A total of 8 breaches were found and analysed resulting in 25,350,997 leaked accounts containing a total of 15 different data types. The breaches found publicly and freely available included MGM Resorts (2), Yop Mail, State of Fiscal Service of Ukraine, Gaming Now and BandhoB. Sign in to view the full BreachAware Breach Index which includes, where available, reference articles relating to each breach.

SPOTLIGHT

VPN companies continue to be targeted and data that has completed its commercial value to the cybercriminal is now publicly available. The data sets for VPN services are more sensitive and valuable such as email address, payment method, hashed passwords, and credit card numbers. The hacker got into the backup database and got all the data from there.

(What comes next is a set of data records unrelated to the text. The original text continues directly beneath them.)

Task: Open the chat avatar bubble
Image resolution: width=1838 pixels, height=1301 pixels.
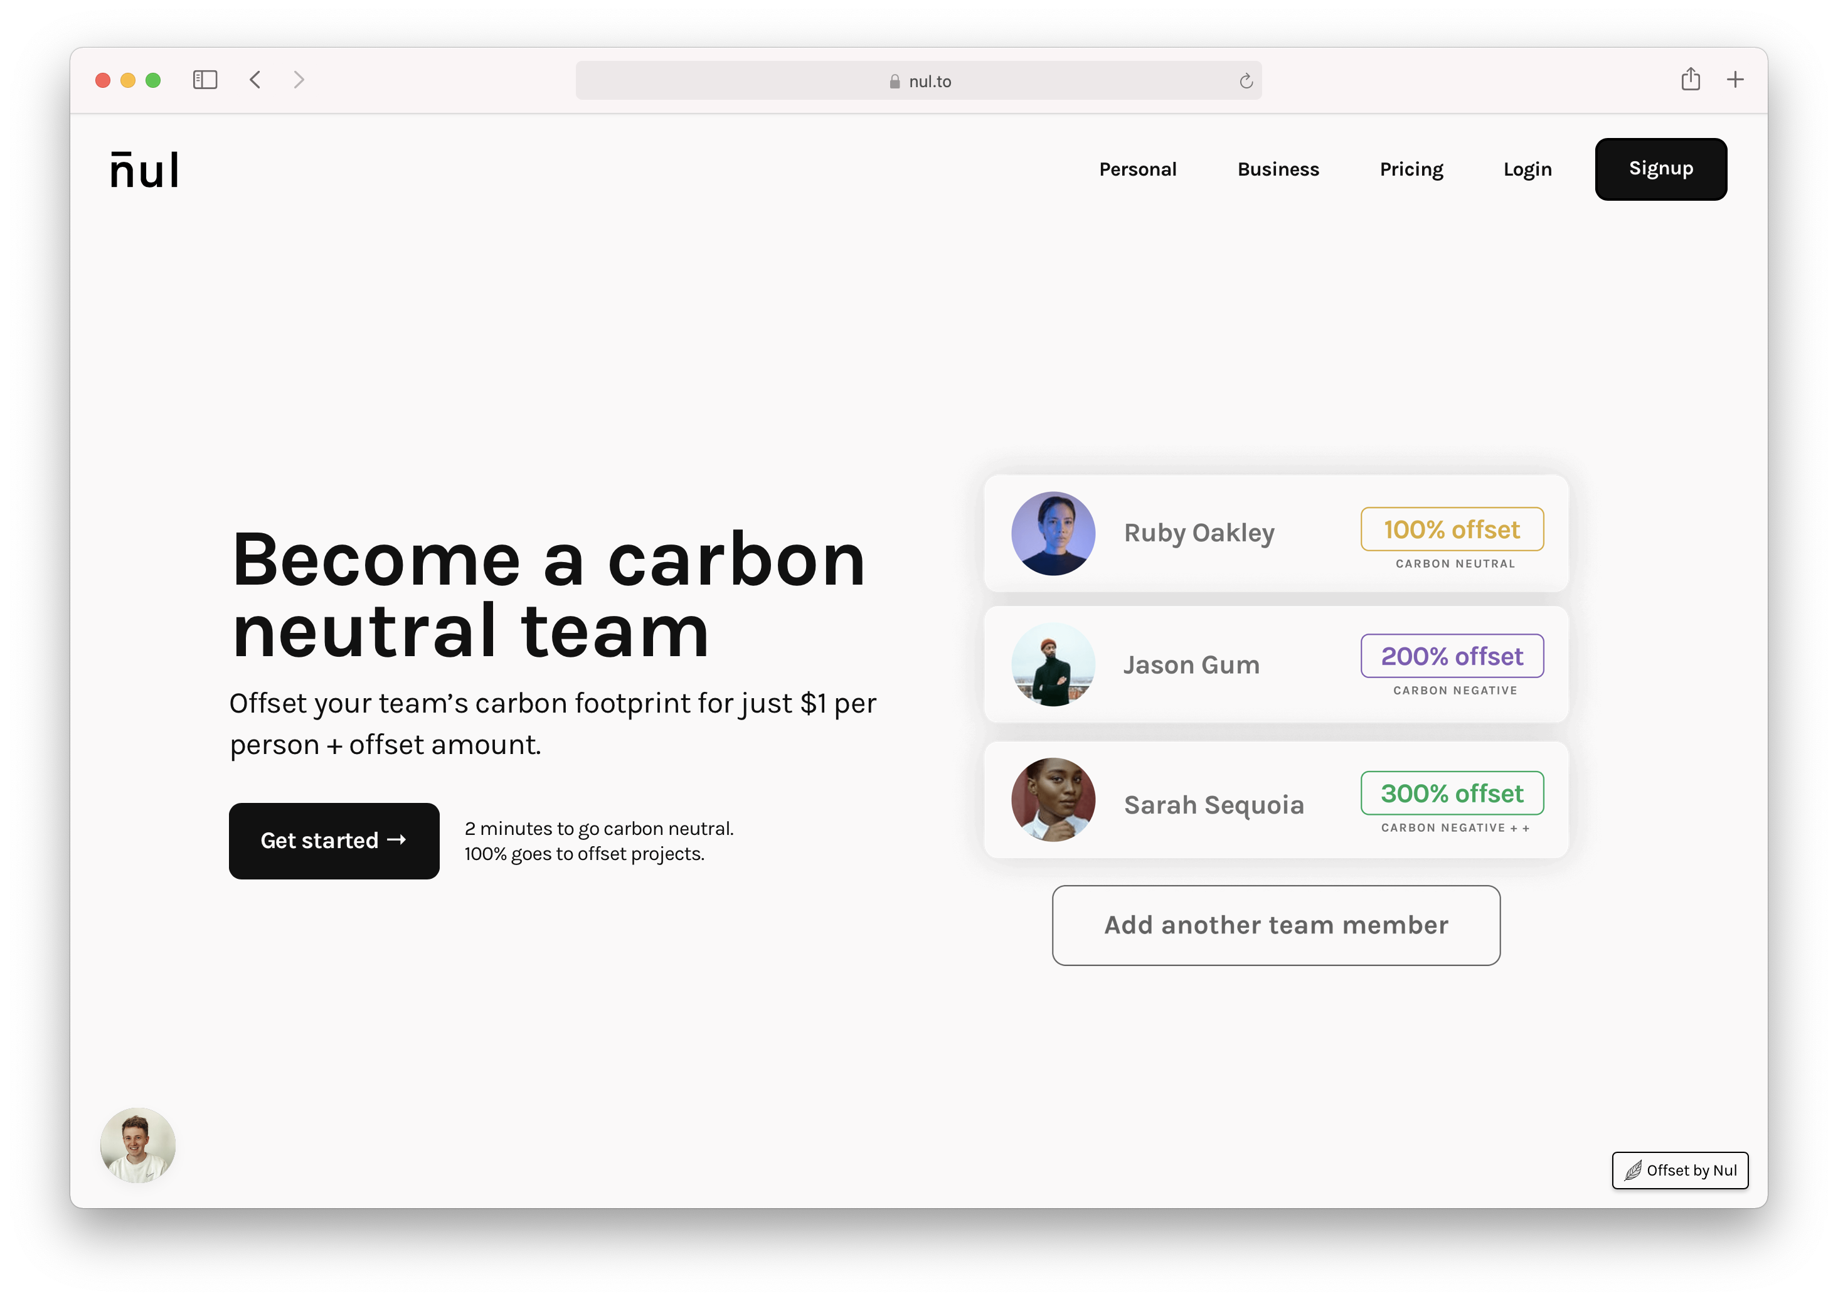Action: [138, 1145]
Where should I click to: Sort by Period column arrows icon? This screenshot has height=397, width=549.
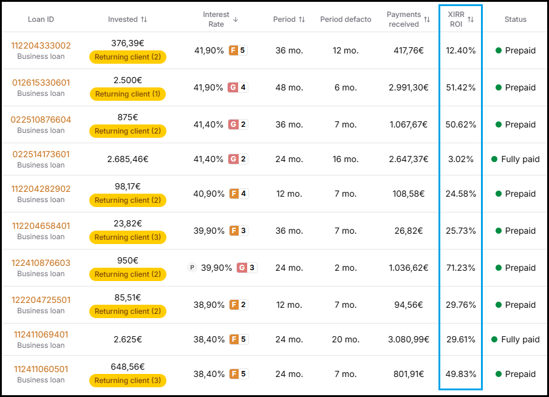(302, 19)
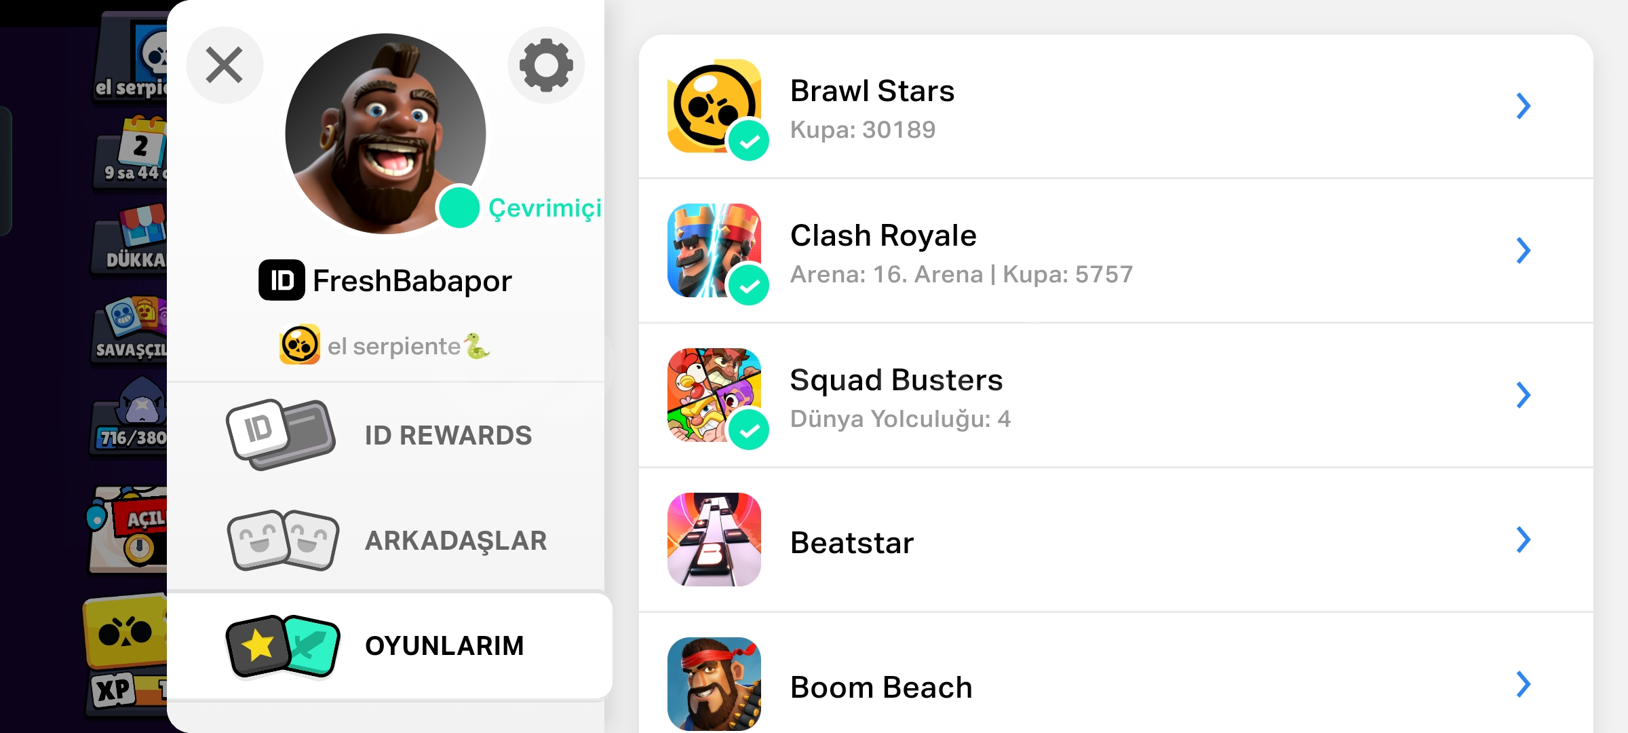This screenshot has height=733, width=1628.
Task: Click the Beatstar app icon
Action: coord(714,540)
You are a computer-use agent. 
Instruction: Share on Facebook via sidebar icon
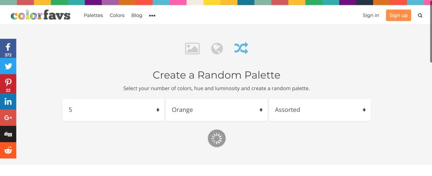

Another Indian-based data leak came from a tax report filling app. That may seem insignificant, but the number of sensitive datasets obtained because of the breach should not be underestimated. We’ve noted partial credit card information as well as hashed MD5 passwords, which is on the easier side to de-hash. More revealing and worrying for the end user is that the data included the admin login for the site.

The MGM Resorts hack impact continues with a new file circulating online containing a huge section of their customers' information. The file has over 24 million email addresses and is estimated to affect 30 million users. This is MGM Resort's second leak, previously there was an estimated 10.6 million users exposed to threat actors.

An interesting breach involved a disposable email address service. The objective of disposable email address is to avoid giving out your personal email address in order to protect it, whether for reasons of confidentiality or to avoid receiving spam.

Other industries impacted this week are tech, marketing, financial services, retail, hotel entertainment, gaming and Federal Government.